Task prompt: Reproduce only the lines from the line containing "Autres (127, 2384)" to the end of the entries below, including both of those lines.

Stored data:
-=-=-
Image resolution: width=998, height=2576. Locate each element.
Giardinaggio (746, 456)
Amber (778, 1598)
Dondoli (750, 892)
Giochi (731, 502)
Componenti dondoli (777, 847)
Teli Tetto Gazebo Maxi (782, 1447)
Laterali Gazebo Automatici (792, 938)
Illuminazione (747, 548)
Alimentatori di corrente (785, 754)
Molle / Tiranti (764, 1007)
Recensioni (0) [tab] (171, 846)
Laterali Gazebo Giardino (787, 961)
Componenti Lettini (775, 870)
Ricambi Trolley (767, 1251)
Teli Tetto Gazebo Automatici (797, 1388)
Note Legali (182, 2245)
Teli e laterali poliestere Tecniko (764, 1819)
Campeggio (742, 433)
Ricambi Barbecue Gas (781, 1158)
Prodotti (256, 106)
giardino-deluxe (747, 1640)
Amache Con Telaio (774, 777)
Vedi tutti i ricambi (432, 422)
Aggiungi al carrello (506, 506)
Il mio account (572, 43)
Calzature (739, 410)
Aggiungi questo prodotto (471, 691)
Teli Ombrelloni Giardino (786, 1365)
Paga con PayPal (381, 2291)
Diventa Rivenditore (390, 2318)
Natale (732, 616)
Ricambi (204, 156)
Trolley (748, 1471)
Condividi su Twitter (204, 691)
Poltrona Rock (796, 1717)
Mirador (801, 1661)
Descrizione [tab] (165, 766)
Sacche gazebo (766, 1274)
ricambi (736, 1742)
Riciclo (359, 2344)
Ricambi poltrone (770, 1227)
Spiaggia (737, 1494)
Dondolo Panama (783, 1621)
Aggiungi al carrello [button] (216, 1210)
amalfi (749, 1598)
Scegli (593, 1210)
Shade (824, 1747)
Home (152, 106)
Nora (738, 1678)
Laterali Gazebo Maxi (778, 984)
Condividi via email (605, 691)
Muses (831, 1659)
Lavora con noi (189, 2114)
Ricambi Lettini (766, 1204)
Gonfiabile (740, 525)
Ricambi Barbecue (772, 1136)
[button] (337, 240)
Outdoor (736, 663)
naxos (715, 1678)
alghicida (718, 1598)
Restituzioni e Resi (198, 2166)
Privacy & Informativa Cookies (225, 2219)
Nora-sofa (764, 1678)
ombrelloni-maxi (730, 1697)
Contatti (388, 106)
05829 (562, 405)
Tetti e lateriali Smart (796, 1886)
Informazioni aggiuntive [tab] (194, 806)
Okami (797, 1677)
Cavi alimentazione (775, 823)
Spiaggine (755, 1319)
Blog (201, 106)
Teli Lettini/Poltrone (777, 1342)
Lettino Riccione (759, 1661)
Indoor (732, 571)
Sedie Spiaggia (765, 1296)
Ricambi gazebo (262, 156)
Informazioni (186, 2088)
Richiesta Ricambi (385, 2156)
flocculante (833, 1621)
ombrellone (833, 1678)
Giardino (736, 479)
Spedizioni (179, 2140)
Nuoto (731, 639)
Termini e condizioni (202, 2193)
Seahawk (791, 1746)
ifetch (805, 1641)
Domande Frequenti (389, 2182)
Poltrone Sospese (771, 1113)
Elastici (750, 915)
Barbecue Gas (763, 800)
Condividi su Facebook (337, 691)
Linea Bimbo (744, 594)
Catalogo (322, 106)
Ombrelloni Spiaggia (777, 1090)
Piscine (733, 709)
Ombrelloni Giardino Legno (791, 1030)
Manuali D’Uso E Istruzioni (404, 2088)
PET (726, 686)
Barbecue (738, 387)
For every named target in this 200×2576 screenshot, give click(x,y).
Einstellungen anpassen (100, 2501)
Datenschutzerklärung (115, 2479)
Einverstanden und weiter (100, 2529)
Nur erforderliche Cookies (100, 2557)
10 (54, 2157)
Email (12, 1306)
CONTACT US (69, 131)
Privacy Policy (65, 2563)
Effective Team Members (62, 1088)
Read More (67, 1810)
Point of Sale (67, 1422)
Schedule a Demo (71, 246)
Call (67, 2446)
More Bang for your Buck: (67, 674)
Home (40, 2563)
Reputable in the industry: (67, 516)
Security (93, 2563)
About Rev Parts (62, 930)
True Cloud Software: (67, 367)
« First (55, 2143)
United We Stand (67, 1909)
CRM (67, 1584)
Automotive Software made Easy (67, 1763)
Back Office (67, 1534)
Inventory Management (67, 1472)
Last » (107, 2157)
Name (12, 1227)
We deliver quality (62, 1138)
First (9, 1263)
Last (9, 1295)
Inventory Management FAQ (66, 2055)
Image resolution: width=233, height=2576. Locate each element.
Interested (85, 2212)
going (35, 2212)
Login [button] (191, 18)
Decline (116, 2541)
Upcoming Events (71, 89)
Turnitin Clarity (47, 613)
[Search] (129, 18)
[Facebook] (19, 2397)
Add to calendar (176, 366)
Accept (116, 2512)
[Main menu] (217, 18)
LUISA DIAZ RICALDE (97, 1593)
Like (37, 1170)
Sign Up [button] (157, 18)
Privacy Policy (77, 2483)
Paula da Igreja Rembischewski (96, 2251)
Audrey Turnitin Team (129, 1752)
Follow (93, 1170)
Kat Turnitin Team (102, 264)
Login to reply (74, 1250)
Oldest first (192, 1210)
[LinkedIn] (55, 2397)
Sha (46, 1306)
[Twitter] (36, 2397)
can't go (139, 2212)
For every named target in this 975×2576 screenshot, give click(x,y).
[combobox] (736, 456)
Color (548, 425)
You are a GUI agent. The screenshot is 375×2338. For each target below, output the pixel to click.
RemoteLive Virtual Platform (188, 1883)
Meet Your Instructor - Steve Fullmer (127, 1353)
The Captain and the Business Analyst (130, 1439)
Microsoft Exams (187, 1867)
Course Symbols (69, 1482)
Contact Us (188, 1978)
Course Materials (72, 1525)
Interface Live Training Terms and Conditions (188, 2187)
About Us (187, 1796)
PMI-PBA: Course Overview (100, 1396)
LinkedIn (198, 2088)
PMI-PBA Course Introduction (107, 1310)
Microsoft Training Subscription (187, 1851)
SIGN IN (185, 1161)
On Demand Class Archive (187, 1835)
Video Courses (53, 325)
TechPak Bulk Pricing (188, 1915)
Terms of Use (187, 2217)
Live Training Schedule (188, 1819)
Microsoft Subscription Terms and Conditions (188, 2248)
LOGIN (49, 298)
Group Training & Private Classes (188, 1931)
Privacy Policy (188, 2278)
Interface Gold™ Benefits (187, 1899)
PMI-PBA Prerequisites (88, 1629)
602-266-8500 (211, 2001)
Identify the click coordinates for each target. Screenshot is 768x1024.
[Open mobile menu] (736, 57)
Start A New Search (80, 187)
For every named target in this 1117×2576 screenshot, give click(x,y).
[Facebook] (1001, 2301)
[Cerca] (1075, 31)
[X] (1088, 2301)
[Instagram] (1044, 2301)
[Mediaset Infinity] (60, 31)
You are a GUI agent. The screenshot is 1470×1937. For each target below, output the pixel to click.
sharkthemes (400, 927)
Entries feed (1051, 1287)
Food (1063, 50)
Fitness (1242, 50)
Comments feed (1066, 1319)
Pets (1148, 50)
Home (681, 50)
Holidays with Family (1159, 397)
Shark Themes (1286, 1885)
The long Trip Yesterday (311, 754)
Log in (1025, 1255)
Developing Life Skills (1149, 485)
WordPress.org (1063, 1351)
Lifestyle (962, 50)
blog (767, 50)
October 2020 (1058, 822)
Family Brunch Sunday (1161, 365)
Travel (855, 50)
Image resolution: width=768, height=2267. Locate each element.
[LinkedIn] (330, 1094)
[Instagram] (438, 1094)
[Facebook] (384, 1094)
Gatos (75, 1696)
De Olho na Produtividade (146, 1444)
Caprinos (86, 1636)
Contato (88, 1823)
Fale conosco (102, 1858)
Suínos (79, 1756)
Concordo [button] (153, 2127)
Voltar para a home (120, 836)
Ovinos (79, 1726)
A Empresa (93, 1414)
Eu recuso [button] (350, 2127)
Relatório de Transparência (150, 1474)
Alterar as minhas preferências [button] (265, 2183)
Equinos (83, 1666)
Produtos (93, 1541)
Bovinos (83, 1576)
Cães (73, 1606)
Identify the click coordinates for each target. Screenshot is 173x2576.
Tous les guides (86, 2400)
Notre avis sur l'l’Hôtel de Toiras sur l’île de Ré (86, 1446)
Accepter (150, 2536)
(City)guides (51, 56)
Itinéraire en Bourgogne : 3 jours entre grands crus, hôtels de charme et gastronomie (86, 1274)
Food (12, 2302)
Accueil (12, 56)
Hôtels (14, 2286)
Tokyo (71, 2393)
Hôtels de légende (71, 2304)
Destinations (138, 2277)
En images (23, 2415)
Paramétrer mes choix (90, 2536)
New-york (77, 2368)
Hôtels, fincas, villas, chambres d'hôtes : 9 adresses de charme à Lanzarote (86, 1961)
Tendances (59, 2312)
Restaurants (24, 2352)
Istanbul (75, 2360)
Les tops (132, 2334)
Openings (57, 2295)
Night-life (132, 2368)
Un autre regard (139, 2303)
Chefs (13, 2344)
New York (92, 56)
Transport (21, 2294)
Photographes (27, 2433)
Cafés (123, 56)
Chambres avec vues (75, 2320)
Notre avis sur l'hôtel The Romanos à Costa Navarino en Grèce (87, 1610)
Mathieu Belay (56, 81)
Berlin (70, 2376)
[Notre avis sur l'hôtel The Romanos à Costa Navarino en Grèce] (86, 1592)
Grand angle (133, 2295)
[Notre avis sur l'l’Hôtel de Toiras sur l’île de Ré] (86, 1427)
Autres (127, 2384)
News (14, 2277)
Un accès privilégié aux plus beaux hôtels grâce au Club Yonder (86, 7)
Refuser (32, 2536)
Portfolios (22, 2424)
-=-=-
Answer section:
Autres (127, 2384)
News (14, 2277)
Un accès privilégié aux plus beaux hôtels grâce au Club Yonder (86, 7)
Refuser (32, 2536)
Portfolios (22, 2424)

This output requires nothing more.